The original draft of this proposal planned on overloading the existing `mapValues` method to accept a closure that takes both `Key` and `Value`. This was discovered to be source-breaking in rare scenarios where `mapValues` was being called on a dictionary with a 2-tuple value type. Thus, the new name `mapValuesWithKeys` was chosen to avoid source compatibility issues.

### Additional companion method for `compactMapValues`

The new `mapValuesWithKeys` method would introduce an API asymmetry with `compactMapValues`, which would not support key context. I believe this is justified, as `compactMapValues` is essentially a shorthand for calling `reduce(into:)`, which makes the performance aspect considerably less motivating.

### Doing nothing

As an extensively frozen type, it may be possible for developers to retrofit `Dictionary` in user space to support key context by relying on stable-but-unspecified implementation details.

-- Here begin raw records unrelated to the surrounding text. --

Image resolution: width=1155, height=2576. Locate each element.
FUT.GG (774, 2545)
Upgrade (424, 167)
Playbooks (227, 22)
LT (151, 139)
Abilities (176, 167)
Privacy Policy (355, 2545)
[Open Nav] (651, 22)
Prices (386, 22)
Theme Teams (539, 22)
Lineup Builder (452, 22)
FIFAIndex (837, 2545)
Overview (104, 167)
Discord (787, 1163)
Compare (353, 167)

But this would not be a sound workflow and we should not encourage it.

## Future directions

### Reassigning the name `mapValues`

In the future, we may wish to rename the existing `mapValues` method to something like `mapValuesWithoutKeys`, which would enable the standard library to reassign the `mapValues` name to the version that supplies key context to the transformation closure in a subsequent language mode.

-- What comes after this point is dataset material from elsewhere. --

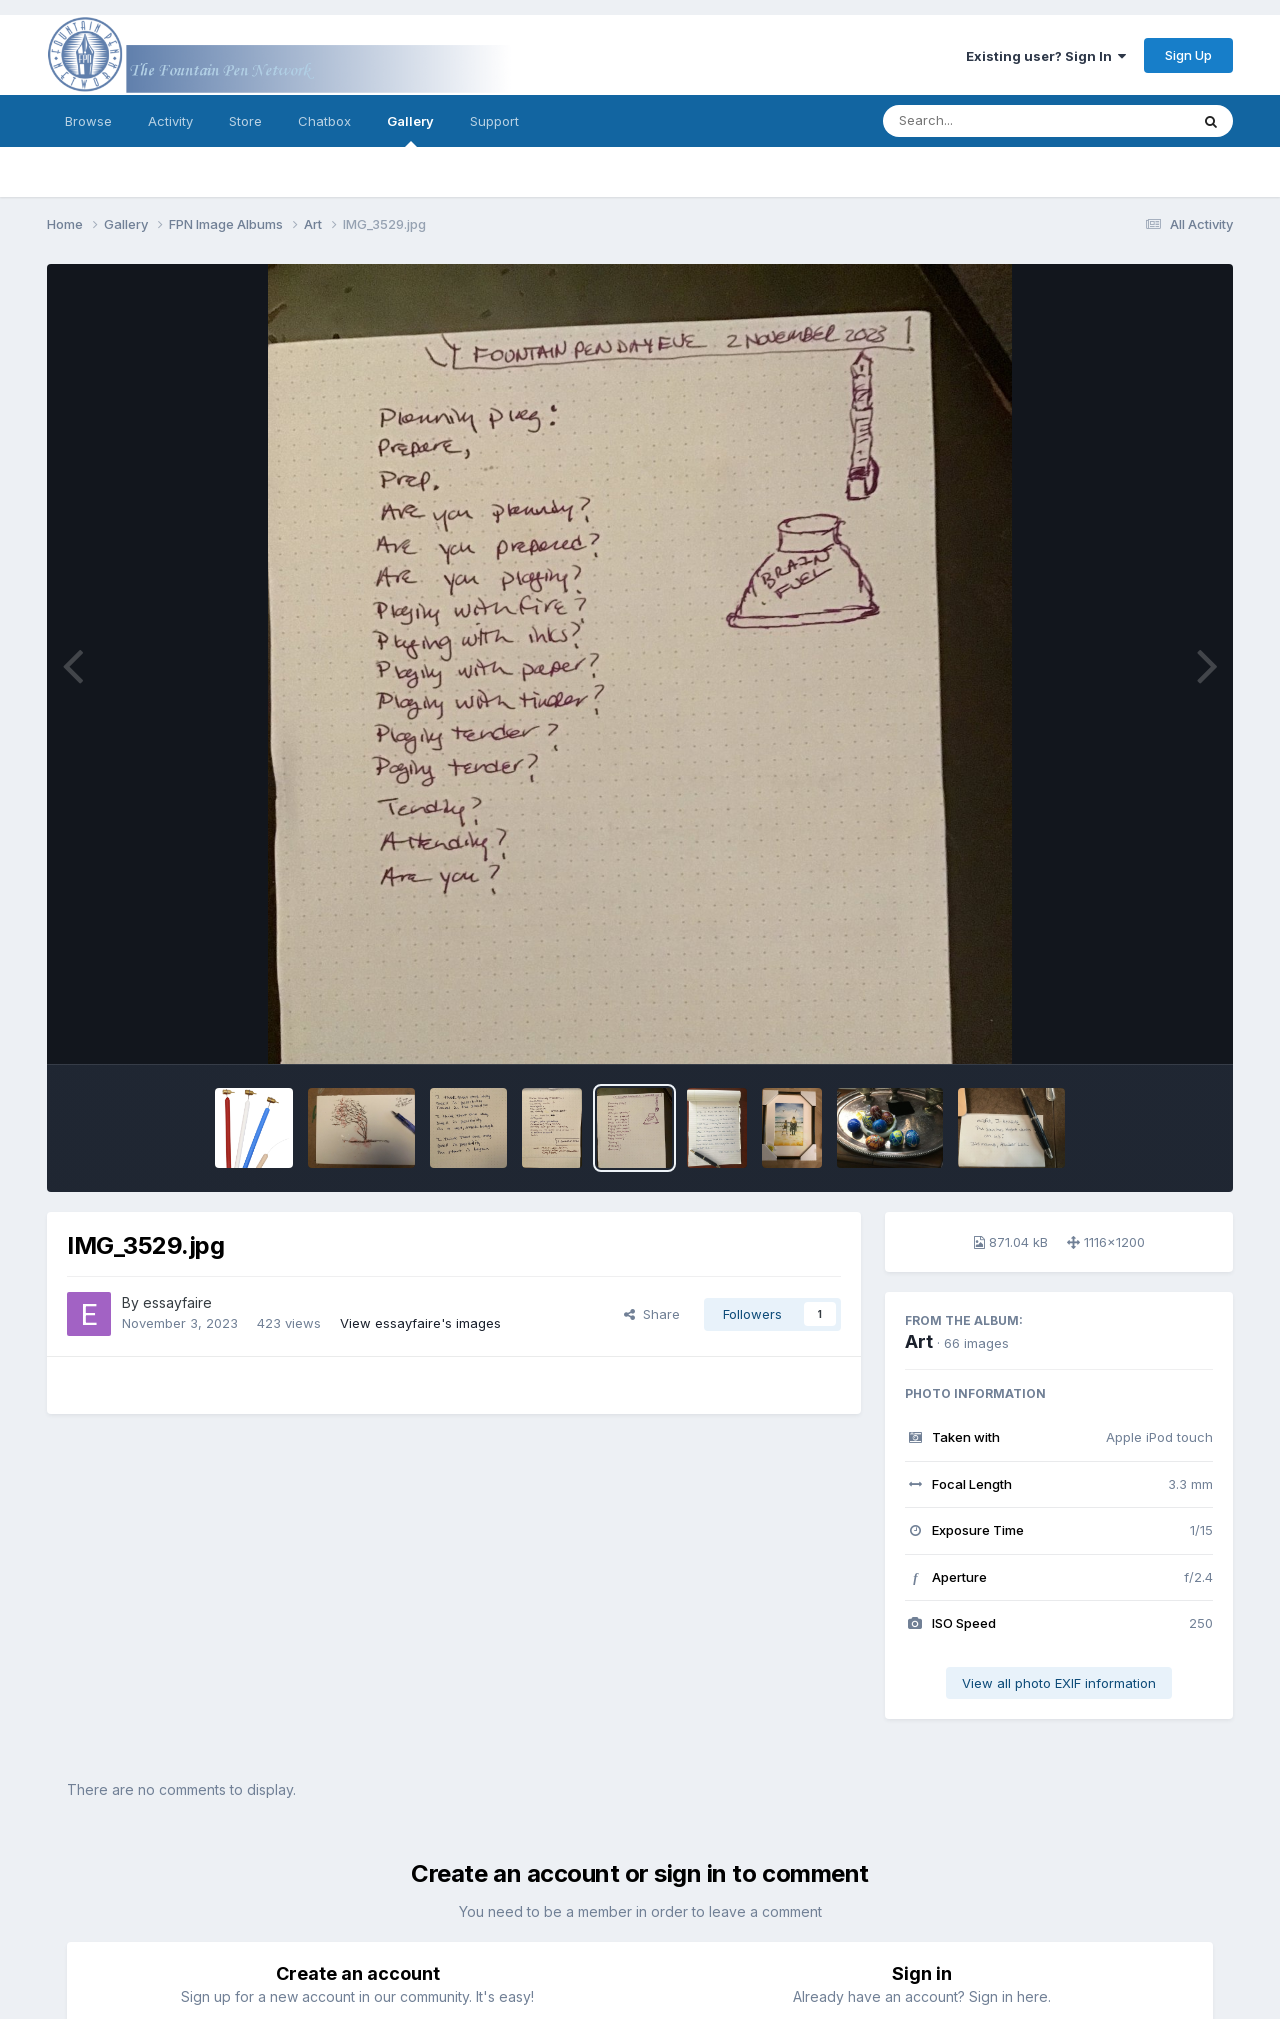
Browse (88, 121)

### Changes to `OrderedDictionary` (swift-collections)

As a natural extension of this proposal, the `OrderedDictionary` type in the `swift-collections` package could also gain a `mapValuesWithKeys` method with similar performance benefits.

It would have the following signature:

```swift extension OrderedDictionary {     @inlinable public func mapValuesWithKeys<T, E>(         _ transform: (Key, Value) throws(E) -> T     ) throws(E) -> OrderedDictionary<Key, T> } ```

The performance gain for `OrderedDictionary` could be even more significant than for `Dictionary`. `OrderedDictionary` maintains a standard `Array` for keys and values, plus a sidecar hash table for lookups. The current workaround (`reduce` or `init`) forces the reconstruction of the entire hash table and an eager copy of the keys array. We could instead use zipped iteration to map the underlying `_keys` and `_values` arrays to a new array of values, and then copy the `_keys` table – which includes the hash table `__storage` – and is an O(1) copy-on-write if not mutated, or O(*n*) on later mutation.